| Aim |
Give the number of lines in the following data that contain the string "below". Reply with that number only.

| Information shown |
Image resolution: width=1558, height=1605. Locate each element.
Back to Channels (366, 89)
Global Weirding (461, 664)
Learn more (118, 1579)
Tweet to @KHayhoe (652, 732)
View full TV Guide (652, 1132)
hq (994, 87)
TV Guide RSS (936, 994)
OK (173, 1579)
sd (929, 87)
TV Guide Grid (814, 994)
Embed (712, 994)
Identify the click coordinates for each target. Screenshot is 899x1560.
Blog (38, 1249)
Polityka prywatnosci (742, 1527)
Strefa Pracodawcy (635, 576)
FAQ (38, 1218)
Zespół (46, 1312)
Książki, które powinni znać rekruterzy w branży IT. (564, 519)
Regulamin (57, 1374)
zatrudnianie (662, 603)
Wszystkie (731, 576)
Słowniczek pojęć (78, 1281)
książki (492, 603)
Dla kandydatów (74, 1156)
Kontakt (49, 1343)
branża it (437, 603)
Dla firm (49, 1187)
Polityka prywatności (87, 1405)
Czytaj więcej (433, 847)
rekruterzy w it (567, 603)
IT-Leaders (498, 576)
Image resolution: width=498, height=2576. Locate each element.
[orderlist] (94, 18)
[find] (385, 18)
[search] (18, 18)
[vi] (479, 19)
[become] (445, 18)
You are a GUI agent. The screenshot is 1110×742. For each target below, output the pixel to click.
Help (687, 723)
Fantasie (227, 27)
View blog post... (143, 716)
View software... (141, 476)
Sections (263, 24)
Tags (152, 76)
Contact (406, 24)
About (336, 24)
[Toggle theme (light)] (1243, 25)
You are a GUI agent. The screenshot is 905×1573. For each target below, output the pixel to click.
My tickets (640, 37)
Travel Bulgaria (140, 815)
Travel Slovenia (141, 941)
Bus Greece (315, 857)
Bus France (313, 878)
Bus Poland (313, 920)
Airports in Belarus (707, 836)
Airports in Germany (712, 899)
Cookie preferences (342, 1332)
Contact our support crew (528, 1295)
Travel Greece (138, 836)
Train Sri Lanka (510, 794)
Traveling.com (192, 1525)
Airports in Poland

| Complete answer |
2